[Dataset entries]

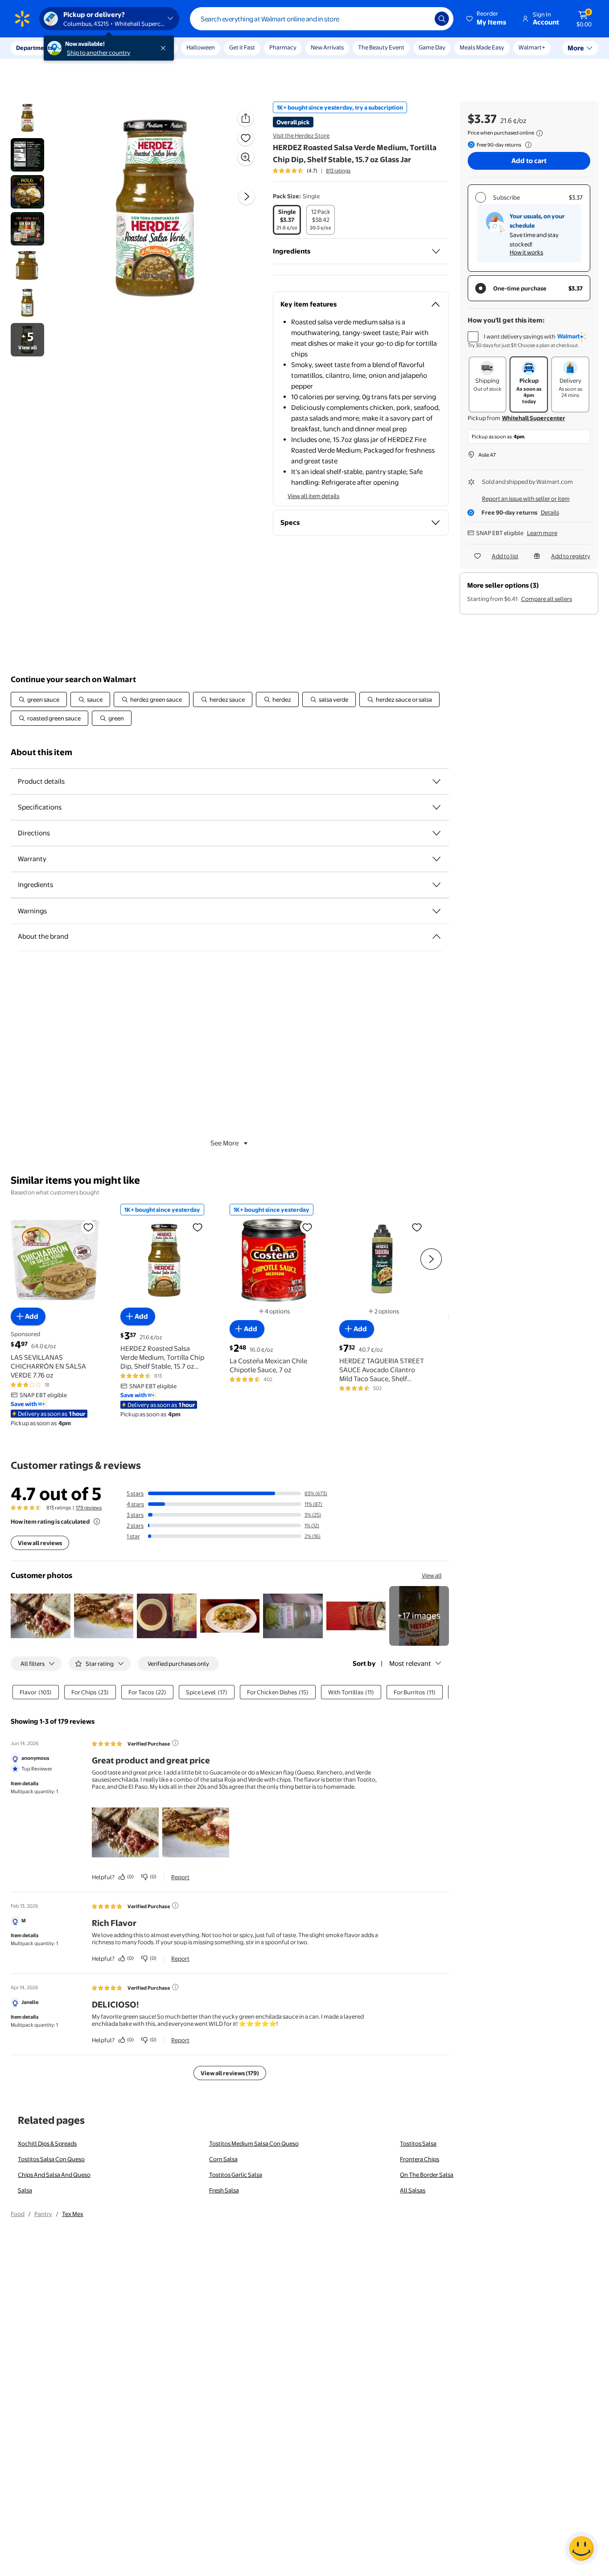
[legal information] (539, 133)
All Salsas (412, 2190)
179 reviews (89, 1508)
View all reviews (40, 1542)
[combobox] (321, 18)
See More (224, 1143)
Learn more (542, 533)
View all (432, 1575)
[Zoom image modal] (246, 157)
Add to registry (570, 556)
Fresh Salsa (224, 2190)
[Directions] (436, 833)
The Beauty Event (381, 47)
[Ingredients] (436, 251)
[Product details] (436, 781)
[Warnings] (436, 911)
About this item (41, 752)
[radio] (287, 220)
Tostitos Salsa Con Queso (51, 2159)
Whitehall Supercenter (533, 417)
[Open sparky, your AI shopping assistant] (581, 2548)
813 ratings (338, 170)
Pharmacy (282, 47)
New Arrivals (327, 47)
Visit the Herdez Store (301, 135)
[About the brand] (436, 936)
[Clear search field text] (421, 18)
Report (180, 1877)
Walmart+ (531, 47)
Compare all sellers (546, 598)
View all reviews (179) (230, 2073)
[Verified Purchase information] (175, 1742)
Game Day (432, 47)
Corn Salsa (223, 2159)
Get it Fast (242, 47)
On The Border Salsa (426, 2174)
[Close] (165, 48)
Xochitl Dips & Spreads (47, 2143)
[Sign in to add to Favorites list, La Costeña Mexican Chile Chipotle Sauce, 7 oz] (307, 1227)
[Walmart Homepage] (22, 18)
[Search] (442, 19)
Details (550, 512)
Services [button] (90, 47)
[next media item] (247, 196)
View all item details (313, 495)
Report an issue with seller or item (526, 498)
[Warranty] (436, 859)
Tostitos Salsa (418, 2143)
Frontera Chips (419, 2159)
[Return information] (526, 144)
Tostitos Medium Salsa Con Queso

## What to do
Each line from the one that contains "[Walmart Homepage] (22, 18)" through the end of the records must be repeated exactly. No other line belongs in the answer.

## Exercise response
[Walmart Homepage] (22, 18)
[Search] (442, 19)
Details (550, 512)
Services [button] (90, 47)
[next media item] (247, 196)
View all item details (313, 495)
Report an issue with seller or item (526, 498)
[Warranty] (436, 859)
Tostitos Salsa (418, 2143)
Frontera Chips (419, 2159)
[Return information] (526, 144)
Tostitos Medium Salsa Con Queso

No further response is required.